Friday, October 20, 2017


Contrary to the Gospel?

        In a recent opinion piece in the Boston Globe (Wednesday October 18, 2017), Jeff Jacoby asks the question: “If the death penalty is in the Bible, how can it be ‘contrary to the Gospel?’”  Jacoby took issue with Pope Francis’ statement that capital punishment is “contrary to the Gospel...” arguing that “To nonbelievers and non-Catholics, the whole subject may seem little more than Vatican shop talk. Legislators, not popes, write our criminal codes. If Francis wants to change church doctrine, why should outsiders care?  This is why: Because the death penalty is a tool of justice that no decent society should unequivocally renounce, and because more innocents die when the worst murderers face only prison. The Catholic church at its best has been a mighty upholder of human dignity. But when remorseless killers have a greater right to life than their victims, human dignity is trampled into the mud.”

Our Torah study group took up the discussion at our mid-week meeting, examining  Genesis 9:6 where, indeed, there seems to be a divine directive about capital punishment: Whoever sheds the blood of man, by man shall his blood be shed.  One only has to read a few commentaries to discover that there is so much more to this verse than meets the eye - - far more than can be offered in a brief blog.  Both Jewish and Christian  traditions  have  produced volumes  over the last 3000 years arguing both the sanctity of human life and the issue of when it is permissible to take a human life as punishment for a crime.    

There are two parts of the same verse that are in  tension with one each other.  The first part suggests retributive justice - an eye for an eye, tit for tat justice.  Capital punishment is the uttermost expression of this kind of justice - a justice that requires retribution - a life in payment for a life : Whoever sheds the blood of man, by man shall his blood be shed.”  The tension mounts when the second part of the verse impinges on the first, echoing earlier verses in Genesis that affirm that humans, male and female, are created in the image and likeness of God: For in the image of God, God made man.” The juxtaposition of the two statements brings a heart wrenching moral and spiritual, religious and political dilemma into focus.    When a human life is taken - whether by criminal intent or through state sanctioned execution, we are challenged to grapple with the idea that the image of The Divine is defaced.

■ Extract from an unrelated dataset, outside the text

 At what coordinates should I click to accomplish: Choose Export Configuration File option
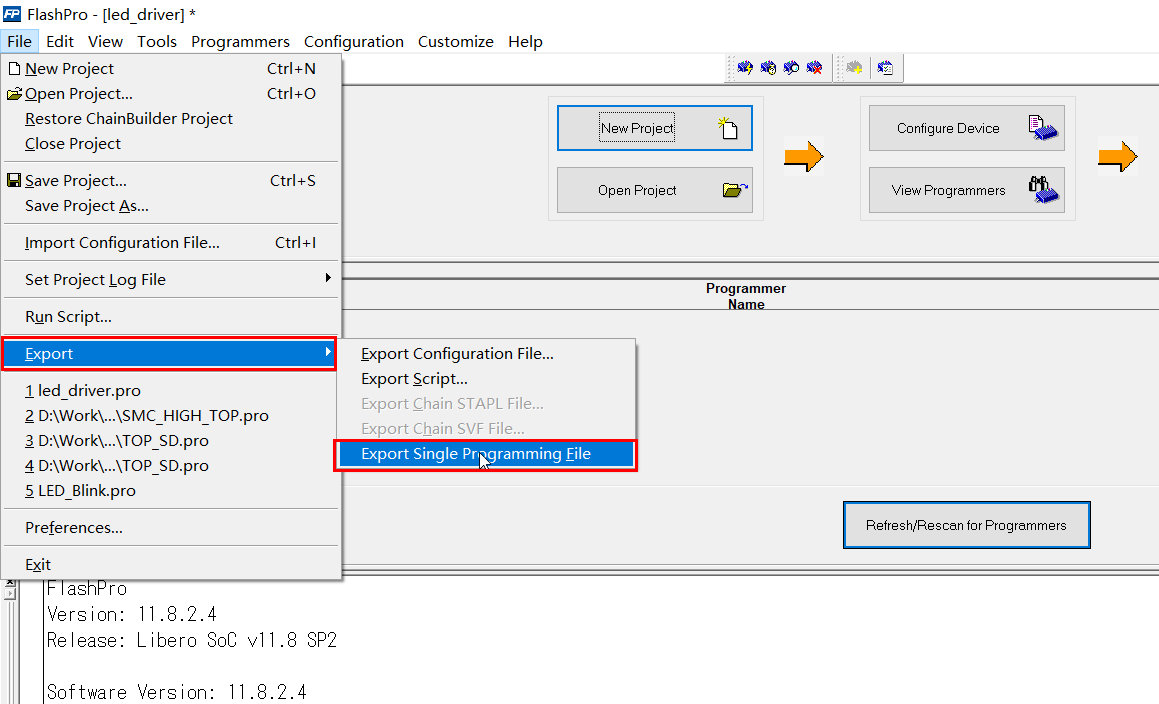(x=457, y=353)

Historically,  in Jewish tradition, there were so many “stringencies” in place regarding a death penalty that it was said that a Sanhedrin that puts a man to death once in seven years is called a murderous one.  Prominent 1st century rabbinic scholars seemed to agree: Rabbi Eliezer Ben Azariah said 'Or even once in 70 years.' Rabbi Tarfon and Rabbi Akiba said, 'If we had been in the Sanhedrin no death sentence would ever have been passed.'

Rabbi Jonathan Sacks reminds us that there is One God, experienced in different ways and named by different names in the traditions of the People of The Book: Judaism, Islam, and Christianity.  In The Trace of God/Noach, Covenant and Conversation 5778 on Life Changing Ideas in the Parsha he writes: “If there were only one human being, he or she might live at peace in the world.  But we know that this could not be the case because it is not good for man to be alone. We are social animals. And when one human being thinks he or she has god-like power vis-a-vis  another human being , the result is violence.  Therefore, thinking yourself god-like, if you are human, all too human, is very dangerous indeed.  That is why, with one simple move, God transformed the terms of the equation.  After the flood, God taught Noah (and through him all humanity), that we should think not of ourselves but of the human other as in the image of God.  That is the only way to save ourselves from violence and self destruction.  This is a really life changing idea.  It means that the greatest religious challenge is: Can I see God’s image in one who is not in my image - whose colour, class, culture or creed is different from mine?”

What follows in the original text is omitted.